Fatal Distraction: The Threat Addictive Technology Poses To Your Health And Wellbeing

Insidiously, forces largely beyond your control have stolen something precious: your ability to pay attention to important stuff. Well, you need to get it back – and quickly – not just for your own sake, but for the sake of the world.

During a visit to Graceland a while back, the author Johann Hari had a meltdown that led him to write one of the more unforgettable books of the last decade. It’s about how we’ve become a bunch of scatterbrains – and what that could mean for the future of humanity.

Hari had taken his godson, ‘Adam’, to Memphis with the aim of snapping the boy out of his obsession with the digital world. The 15-year-old had “dropped out of school and spent almost all his waking hours at home alternating blankly between screens,” says Hari, who’s speaking to Men’s Health at nearly 1am, London time, but sounds positively exuberant, which he attributes to being heavily caffeinated. 

“He was staring either at his phone – an infinite scroll of WhatsApp and Facebook messages – or his iPad, on which he watched a blur of Youtube and porn,” Hari continues. “He struggled to stay with a topic of conversation for more than a few minutes without jerking back to a screen or veering to another topic. He was an intelligent, decent kid, but it was like nothing could gain any traction in his mind.”

Graceland was one half of a deal that Hari, who is British-Swiss, had struck with Adam: in return for taking him to Elvis’ digs, a place his godson had once longed to visit, Adam promised that for the duration of their trip through the American south he would use his phone only once, at the end of each day. As it turned out, the lure of his device was too strong for Adam to resist. But that’s not what caused Hari’s meltdown. The trigger for that was a ludicrous scene inside Graceland’s Jungle Room (The King’s favourite room, apparently), where Hari overhead a couple marvelling at how they could view the Jungle Room on their iPads. The very room they were inside.

Hari could not stay silent.

“But, sir,” he said, “we’re here. We’re in the Jungle Room. You don’t have to see it on your screen. You can see it unmediated. Here. Look.”
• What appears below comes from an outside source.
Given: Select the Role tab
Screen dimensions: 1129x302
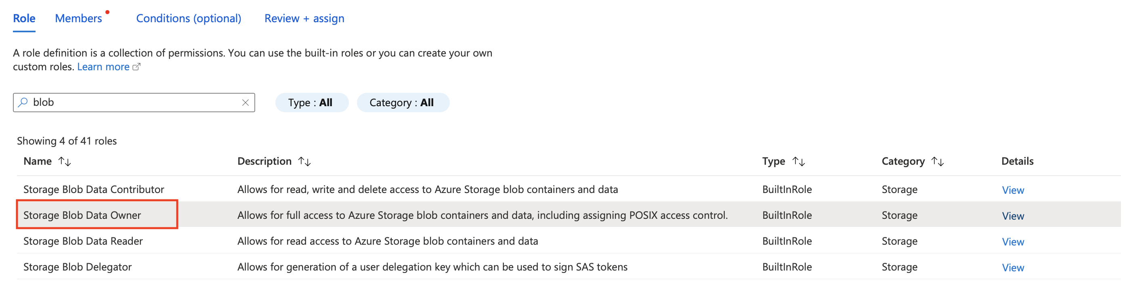Looking at the screenshot, I should [24, 18].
The couple made a hasty, backwards retreat, eyeing Hari as you might a lunatic.

But who in that scene had lost the plot? Think carefully about your answer. It might reveal how far down the rabbit hole of digital madness you’ve plummeted.

Once he’d calmed down and done some thinking, Hari decided he would do whatever it took to find out why – as he sees it – we’ve lost the ability to focus for any sustained period on experiences and concerns belonging to the real world.

“I ended up going on a big journey all over the world,” Hari
says, “from Melbourne to Moscow to Miami, and I interviewed over 200 of the leading experts on attention.” The result is Stolen Focus (Bloomsbury), Hari’s follow-up to the seminal Lost Connections, for which he applied the same exhaustive methods to exploring the reasons why so many of us get depressed.

If you need numbers to believe that our collective attention span is dwindling, Hari offers plenty of those, sourced from studies.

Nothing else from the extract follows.